___ Information supplied ___
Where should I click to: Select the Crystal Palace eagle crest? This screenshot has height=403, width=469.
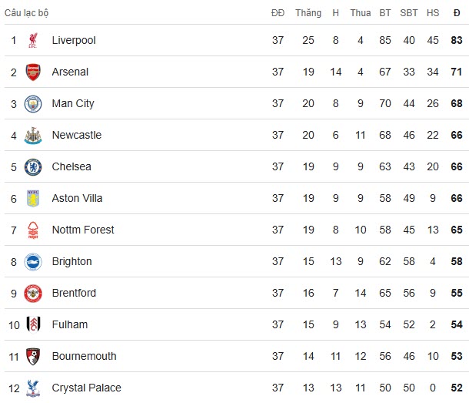pos(33,388)
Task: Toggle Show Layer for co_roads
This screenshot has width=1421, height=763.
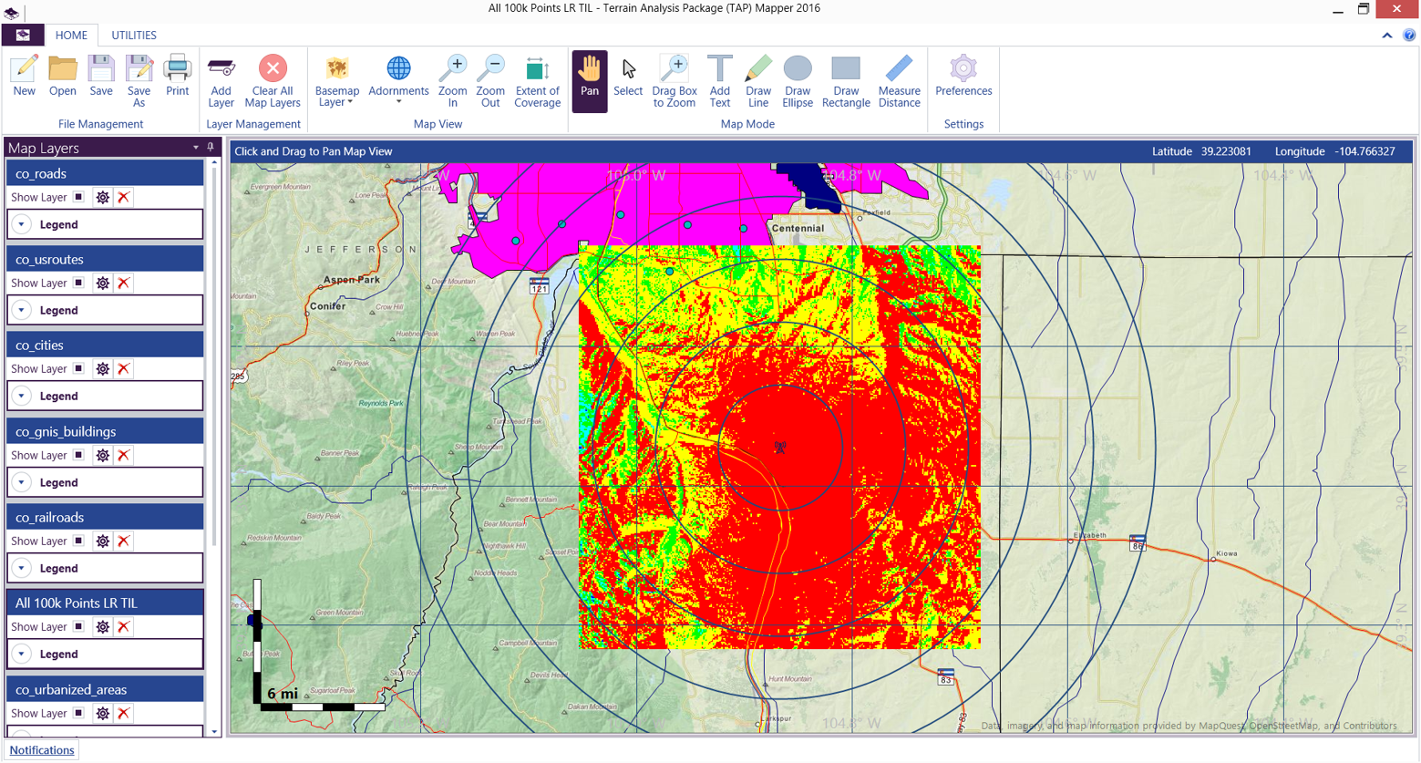Action: [79, 197]
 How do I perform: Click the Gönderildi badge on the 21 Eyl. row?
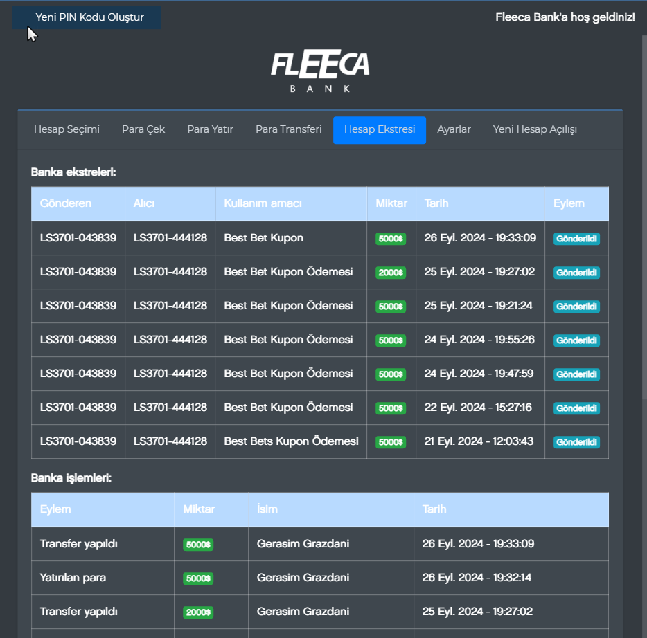(576, 442)
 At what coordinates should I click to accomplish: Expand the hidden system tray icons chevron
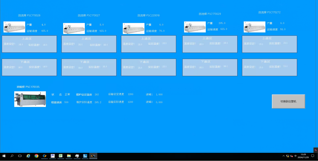(x=284, y=156)
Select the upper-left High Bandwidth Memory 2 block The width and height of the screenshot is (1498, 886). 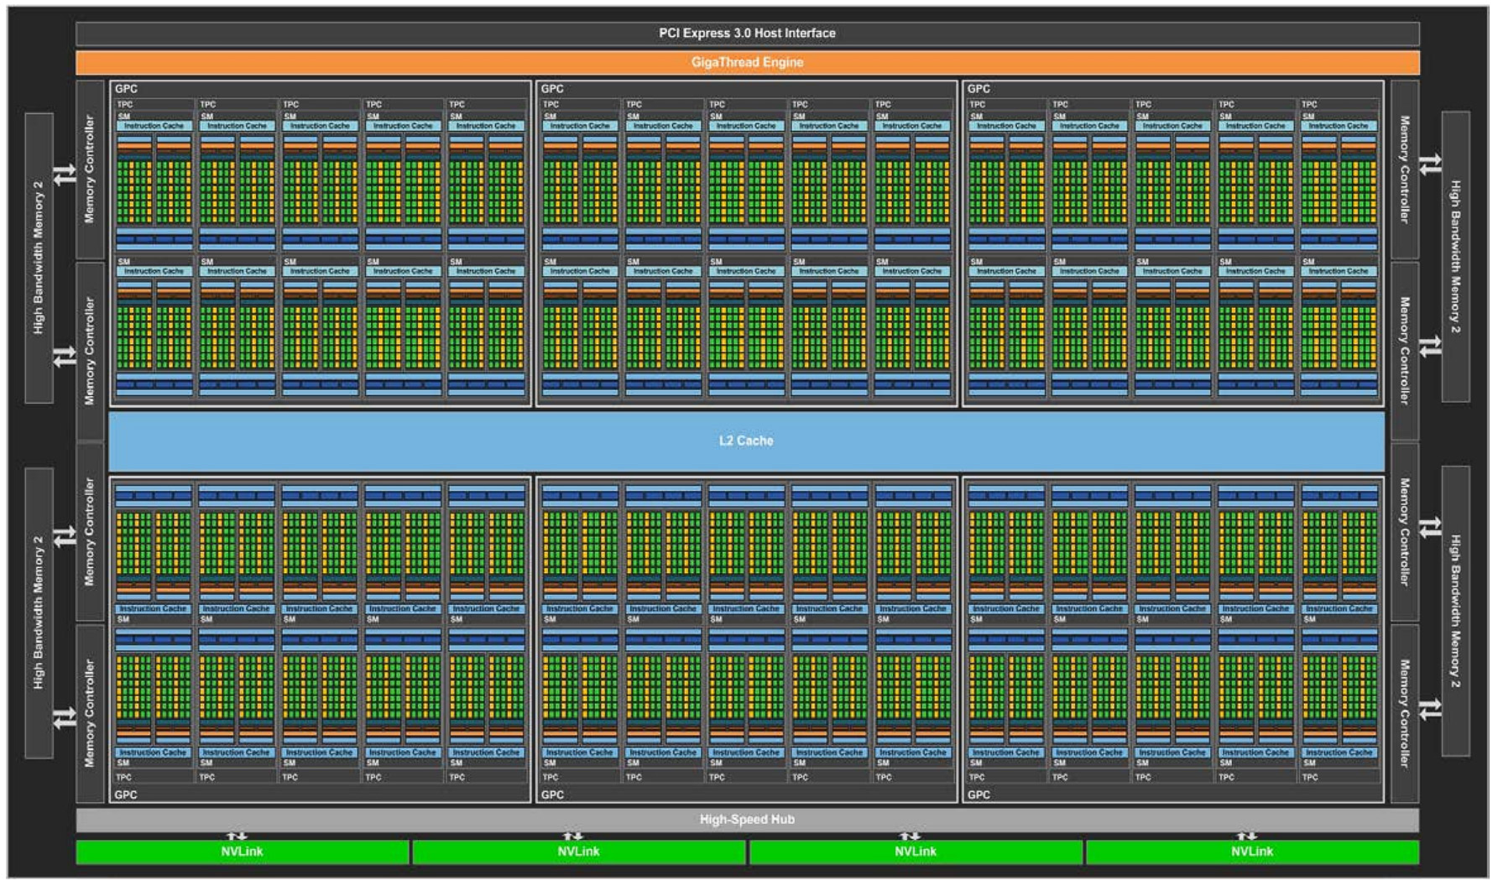coord(39,258)
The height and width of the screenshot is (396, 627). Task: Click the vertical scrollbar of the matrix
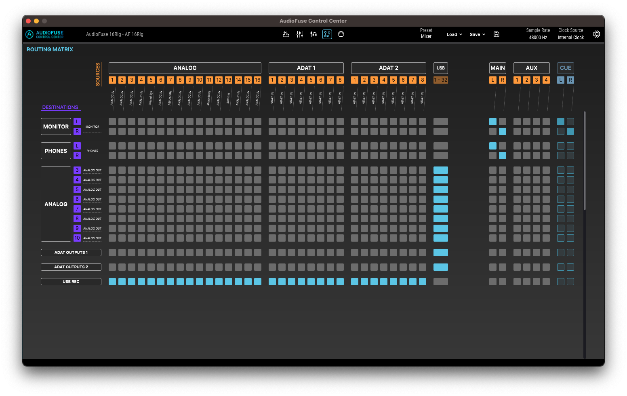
___
» Work to complete:
Can you rewrite the material as a numbered list, starting at the line that contains "Task: Toggle Show Layer for co_roads" and ending at the line that contains "(x=284, y=156)", with blank lines and pictures left out?

» Solution below:
1. Task: Toggle Show Layer for co_roads
2. This screenshot has width=1421, height=763.
3. Action: [79, 197]
4.  How do I perform: Click the Gönderildi badge on the 21 Eyl. row?
5. (576, 442)
6.  At what coordinates should I click to accomplish: Expand the hidden system tray icons chevron
7. (x=284, y=156)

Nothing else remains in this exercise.